The review searched MEDLINE up to mid 1977 for articles in English, and examined bibliographies of papers. It included only published studies that looked at a several different systems (Table 1), and which had data on survival to hospital discharge. This information was extracted, plus response time interval, the proportion of patients to whom bystanders had applied cardiopulmonary resuscitation and the type of system used to treat patients.

Table 1: Definitions of different systems of life support after cardiac arrest examined in the study

System of support Definition
Basic life support (BLS) Administration of oxygen and cardio-pulmonary resuscitation
BLS with defibrillation (BLS-D) Additional use of automatic or manual defibrillators
Advanced life support (ALS) Providers trained to perform endotracheal intubation and administer intravenous medications
BLS + ALS Where basic life support is followed by advanced life support
BLS-D + ALS Where basic life support with defibrillator is followed by advanced life support

Results


Thirty-seven articles had information on over 33,000 people suffering cardiac arrest out of hospital. None of the studies was randomised. The analysis investigated the effect of independent variables - the proportion of bystander cardiopulmonary resuscitation, defibrillator response interval and type of system used - on the survival to hospital discharge.

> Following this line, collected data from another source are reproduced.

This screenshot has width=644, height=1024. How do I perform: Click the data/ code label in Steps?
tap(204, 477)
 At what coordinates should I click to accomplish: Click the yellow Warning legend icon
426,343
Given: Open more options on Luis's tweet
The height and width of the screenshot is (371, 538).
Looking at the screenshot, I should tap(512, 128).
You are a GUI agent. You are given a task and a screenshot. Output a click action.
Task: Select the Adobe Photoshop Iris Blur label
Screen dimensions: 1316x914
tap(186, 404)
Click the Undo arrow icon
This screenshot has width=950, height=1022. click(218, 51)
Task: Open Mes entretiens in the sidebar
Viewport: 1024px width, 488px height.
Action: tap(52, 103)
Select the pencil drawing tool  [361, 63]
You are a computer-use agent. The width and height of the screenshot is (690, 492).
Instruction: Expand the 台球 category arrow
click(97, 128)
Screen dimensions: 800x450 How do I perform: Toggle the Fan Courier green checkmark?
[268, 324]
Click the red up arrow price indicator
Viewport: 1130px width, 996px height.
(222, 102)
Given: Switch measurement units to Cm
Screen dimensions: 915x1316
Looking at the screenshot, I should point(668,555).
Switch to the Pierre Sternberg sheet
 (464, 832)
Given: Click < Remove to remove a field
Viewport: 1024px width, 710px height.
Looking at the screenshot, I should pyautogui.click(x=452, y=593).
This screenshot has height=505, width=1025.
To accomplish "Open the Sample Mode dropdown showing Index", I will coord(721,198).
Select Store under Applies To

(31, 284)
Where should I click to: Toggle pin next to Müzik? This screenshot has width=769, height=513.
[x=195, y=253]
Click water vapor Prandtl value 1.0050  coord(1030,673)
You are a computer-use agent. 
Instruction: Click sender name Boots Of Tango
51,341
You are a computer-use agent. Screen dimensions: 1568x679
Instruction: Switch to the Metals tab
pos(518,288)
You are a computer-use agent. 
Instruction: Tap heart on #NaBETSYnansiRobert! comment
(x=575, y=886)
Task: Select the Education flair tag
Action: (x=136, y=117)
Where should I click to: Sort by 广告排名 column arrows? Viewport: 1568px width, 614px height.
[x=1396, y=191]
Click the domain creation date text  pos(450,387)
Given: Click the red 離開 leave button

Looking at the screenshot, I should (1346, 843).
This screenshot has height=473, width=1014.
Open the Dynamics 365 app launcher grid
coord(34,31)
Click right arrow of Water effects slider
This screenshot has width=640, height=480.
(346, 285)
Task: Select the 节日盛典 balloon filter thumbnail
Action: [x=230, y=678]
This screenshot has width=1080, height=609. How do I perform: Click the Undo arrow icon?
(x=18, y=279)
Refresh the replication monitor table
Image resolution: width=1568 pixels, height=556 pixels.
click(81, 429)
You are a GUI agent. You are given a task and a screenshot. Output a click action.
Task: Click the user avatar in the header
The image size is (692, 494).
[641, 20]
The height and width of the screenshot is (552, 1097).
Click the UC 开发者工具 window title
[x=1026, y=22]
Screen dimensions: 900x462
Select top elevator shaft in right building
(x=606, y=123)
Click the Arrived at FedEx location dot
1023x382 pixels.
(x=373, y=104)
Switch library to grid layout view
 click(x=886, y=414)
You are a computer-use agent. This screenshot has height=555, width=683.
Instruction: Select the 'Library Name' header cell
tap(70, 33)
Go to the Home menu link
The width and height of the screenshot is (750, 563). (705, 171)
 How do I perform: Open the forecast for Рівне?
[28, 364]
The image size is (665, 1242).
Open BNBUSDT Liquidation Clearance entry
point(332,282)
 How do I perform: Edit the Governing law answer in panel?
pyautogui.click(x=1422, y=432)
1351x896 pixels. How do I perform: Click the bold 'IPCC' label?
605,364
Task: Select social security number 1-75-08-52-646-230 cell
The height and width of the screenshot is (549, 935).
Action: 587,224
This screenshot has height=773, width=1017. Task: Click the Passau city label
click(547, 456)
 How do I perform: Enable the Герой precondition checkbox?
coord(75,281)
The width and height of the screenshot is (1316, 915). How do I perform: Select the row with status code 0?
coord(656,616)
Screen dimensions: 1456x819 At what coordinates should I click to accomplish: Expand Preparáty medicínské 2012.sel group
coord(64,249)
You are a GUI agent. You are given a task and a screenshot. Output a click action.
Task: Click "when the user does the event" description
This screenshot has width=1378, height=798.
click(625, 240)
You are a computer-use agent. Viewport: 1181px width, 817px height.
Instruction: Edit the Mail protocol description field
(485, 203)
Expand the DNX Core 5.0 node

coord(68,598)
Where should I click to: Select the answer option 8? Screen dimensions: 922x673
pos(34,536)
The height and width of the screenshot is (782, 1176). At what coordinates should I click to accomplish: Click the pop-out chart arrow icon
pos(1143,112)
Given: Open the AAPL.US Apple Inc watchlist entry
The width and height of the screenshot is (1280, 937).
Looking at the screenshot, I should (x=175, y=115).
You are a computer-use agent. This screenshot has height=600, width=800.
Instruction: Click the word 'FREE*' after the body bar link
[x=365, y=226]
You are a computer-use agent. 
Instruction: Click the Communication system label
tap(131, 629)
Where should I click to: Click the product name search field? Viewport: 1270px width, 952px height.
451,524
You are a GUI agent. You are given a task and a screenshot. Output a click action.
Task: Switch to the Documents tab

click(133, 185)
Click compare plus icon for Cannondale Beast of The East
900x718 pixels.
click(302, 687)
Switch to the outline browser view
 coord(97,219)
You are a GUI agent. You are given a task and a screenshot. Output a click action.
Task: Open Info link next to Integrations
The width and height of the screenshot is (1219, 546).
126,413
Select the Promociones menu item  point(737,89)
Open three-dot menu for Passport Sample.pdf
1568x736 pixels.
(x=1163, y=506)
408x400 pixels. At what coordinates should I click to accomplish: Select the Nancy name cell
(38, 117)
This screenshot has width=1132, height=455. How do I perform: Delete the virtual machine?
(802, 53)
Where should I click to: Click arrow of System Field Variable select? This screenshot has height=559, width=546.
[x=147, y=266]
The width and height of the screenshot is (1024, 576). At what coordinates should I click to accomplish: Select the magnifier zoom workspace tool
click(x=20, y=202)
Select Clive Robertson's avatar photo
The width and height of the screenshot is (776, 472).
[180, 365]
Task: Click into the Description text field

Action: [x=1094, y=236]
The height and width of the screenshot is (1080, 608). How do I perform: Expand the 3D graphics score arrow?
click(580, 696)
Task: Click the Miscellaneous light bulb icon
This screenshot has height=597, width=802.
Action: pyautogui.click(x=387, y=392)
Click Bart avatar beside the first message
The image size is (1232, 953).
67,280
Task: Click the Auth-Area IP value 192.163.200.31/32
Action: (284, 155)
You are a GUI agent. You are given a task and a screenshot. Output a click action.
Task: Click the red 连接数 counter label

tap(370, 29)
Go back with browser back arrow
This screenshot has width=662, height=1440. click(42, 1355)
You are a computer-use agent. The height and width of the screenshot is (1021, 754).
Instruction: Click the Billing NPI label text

Table 2 shows both the crude survival figures and the odds ratios after making allowance for other variables. Greater survival to hospital discharge was associated with the type of system used, and also with increases in bystander cardiopulmonary resuscitation and reduced defibrillator response time interval.

Table 2: Outcomes with different systems of life support after cardiac arrest examined in the study, using both crude survival percentage and odds ratios after allowance for differing rates of bystander cardiopulmonary resuscitation and other confounders

System of support Survivors / Total Percent (95% CI) Odds ratio (95% CI)
BLS-D 815/12433 6.6 (6.1 to 7.0) 1
ALS 560/10072 5.6 (5.1 to 6.0) 1.71 (1.09 to 2.70)
BLS + ALS 842/7502 11.2 (10.5 to 11.9) 1.47 (0.89 to 2.42)
BLS-D + ALS 221/2359 9.4 (8.2 to 10.5) 2.31 (1.47 to 3.62)

For bystander cardiopulmonary resuscitation, every 5% increase was associated in an absolute increase in survival of between 0.3% and 1%. A 1 minute decrease in the defibrillator response time was associated with an absolute increase in survival of 0.7% to 2.1%.

Comment


The review perhaps emphasises what we might have guessed. Getting in early with cardiopulmonary resuscitation, defibrillation and pre-hospital advanced life support all contribute to improved chances of survival for someone suffering from cardiac arrest outside hospital. There may be no randomised trials, but this is the best information we have. It is a carefully and cleverly done review that would help anyone responsible for designing or delivering emergency services (though readers in Wales may be distressed to find that it claims south Glamorgan for England!). There is nothing here about quality of survival. What proportion of the survivors had hypoxic brain damage?

Reference:

  1. G Nichol et al. A cumulative meta-analysis of the effectiveness of defibrillator-capable emergency medical services for victims of out-of-hospital cardiac arrest. Annals of Emergency Medicine 1999 34: 517-525.